Video communications apps like Zoom allows users to upload virtual backgrounds, which can help you conceal surroundings and maintain privacy. For some socio-economically disadvantaged users, those artificial green-screen backgrounds are crucial methods of avoiding the stigma or embarrassment of having to reveal an indoors that exposes income disparity.4 Watchdogs have raised privacy concerns about video communication apps, exposing their lax security protocols, and highlighting the troubling ways that smartphone contact tracing protocols require users to be constantly geolocated and potentially tracked by exploitative third-parties and governmental actors. By forcing us out from our own outsides, the Covid-19 pandemic demands that we take a harder look at surveillance technologies, and the connections between residential property and class privilege.

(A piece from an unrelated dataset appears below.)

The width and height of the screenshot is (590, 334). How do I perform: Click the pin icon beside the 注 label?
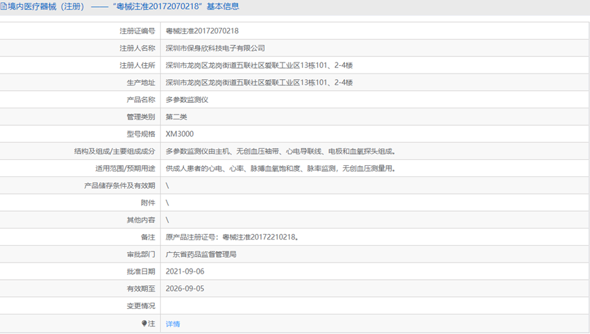(x=144, y=324)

Ultimately, the Toosie Slide video is a performance of labour. As the camera tracks Drake moving from room to room in his estate, the video becomes the way we witness Drake working to market and boost streaming numbers for his product, the Toosie Slide song (recently included on his mixtape Dark Lane Demo Tapes). Drake’s music video emerges as an example of the productivity so many of us are instructed or expected to achieve during the supposed ‘down time’ of isolation, distancing and “shelter in place” orders. Why sit at home doing nothing when you can make and earn revenue from a video about being at home? In the midst of the pandemic, many workers have had to take their labour home, so to speak, and to work from home, or improvise ways to earn money or self-promote while stuck indoors. Millions of others have been fired, laid off or furloughed, based on rising unemployment numbers. Entrepreneurial Drake, however, found a way to make video that encourages you to be productive by learning his new dance. In turn, he is earning income, racking up streams and impressions by gifting you the freedom to move during stay-at-home mandates. It’s the latest iteration of George Clinton’s gleaming promise in the song One Nation Under a Groove:”“here’s a chance to dance our way out of our constrictions.” Encouraging interactive dancing as therapeutic pleasure, the Toosie Slide video wants you to get free while you’re constricted at home.
Yet the video’s images of palatial emptiness and pandemic desertion careen between darkness and light, both indoor and outdoor: they feel, at times, more menacing than pleasurable or free. On one level, Toosie Slide looks a lot like those reality shows in which celebrities take the viewer on televised tours of their luxurious homes, including Robin Leach’s 1984-1995 Lifestyles of the Rich and Famous, and MTV: Cribs (dirty secret: the celebrities sometimes rent, rather than own, those homes off-camera). In its gorgeous lensing of Drake’s high-end luxury interiors, Toosie Slide is an unabashed celebration of private property, of home ownership, of the celebrity dwelling as a Superman-style fortress of solitude. It unironically—and callously, even—celebrates extreme wealth at a time of worldwide economic insecurity exacerbated by the global health crisis. Toosie Slide is brand-building in that it dedicates itself to the suite of values for which Drake’s music has long been praised—inwardness, navel-gazing, narcissism, self-regard, and self-possession.